OpenAI jolts the AI landscape with GPT-OSS, its first open-weight language models since GPT-2. Two variants land: a 120-billion-parameter model that rivals the closed o4-mini while running on a single 80 GB GPU, and a 20-billion-parameter sibling that fits into 16 GB of memory. Both ship under Apache 2.0 and are already mirrored on Hugging Face, AWS, Azure, and Databricks for immediate download.

The Transformer mixture-of-experts design lights up only four experts per token, delivers 128 k context, structured outputs, and function calling, and slots into agent workflows via the Responses API. Internal benchmarks place the larger model above o3-mini on MMLU, Codeforces, and tool-use evaluations, with the smaller one matching or edging past o3-mini despite its lean footprint.
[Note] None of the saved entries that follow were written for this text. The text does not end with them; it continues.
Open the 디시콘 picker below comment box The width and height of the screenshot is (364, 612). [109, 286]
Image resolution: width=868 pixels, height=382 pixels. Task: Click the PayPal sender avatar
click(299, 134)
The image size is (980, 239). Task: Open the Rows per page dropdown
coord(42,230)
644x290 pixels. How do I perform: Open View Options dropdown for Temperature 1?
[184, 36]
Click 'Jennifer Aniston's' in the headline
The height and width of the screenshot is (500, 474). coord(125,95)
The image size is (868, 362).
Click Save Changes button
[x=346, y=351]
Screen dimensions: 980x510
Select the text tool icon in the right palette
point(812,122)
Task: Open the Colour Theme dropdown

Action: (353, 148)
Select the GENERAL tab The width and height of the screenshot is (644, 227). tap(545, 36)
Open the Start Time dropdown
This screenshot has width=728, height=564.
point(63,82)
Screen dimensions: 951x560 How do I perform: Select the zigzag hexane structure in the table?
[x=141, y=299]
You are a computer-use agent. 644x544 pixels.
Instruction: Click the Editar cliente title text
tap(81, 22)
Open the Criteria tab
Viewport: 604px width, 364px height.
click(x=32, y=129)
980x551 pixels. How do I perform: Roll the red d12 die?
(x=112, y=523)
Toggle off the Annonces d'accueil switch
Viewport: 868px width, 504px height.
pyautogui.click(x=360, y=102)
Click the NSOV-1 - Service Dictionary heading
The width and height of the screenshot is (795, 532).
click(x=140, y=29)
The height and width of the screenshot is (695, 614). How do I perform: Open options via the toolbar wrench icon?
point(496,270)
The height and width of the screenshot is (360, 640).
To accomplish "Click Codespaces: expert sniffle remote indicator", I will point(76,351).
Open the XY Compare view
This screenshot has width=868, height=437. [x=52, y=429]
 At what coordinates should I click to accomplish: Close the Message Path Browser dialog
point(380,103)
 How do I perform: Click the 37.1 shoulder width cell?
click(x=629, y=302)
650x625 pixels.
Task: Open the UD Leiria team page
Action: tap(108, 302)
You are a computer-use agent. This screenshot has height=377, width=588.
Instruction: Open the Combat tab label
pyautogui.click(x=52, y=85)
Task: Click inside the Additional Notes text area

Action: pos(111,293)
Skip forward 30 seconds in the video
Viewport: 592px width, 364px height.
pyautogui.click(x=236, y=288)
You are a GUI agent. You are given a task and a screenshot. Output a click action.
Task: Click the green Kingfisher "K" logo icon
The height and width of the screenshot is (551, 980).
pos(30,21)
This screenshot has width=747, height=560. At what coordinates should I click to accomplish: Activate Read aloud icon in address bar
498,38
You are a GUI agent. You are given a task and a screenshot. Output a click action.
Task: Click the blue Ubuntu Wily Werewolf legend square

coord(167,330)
Early partners AI Sweden, Orange, and Snowflake are hosting the weights on-prem for data-sensitive workloads and rapid sector-specific fine-tuning. Observers frame the move as OpenAI’s reply to Llama 3 and Mixtral, giving developers a top-tier model they can run locally without licensing fees.
A 50-page system card plus external safety audits accompany the release, detailing CBRN data filtering, adversarial fine-tuning tests, and Preparedness Framework reviews. After years of withholding weights over safety worries, the company reverses course; leadership argues that controlled openness can now coexist with frontier-level reasoning, marking a new chapter in its product strategy.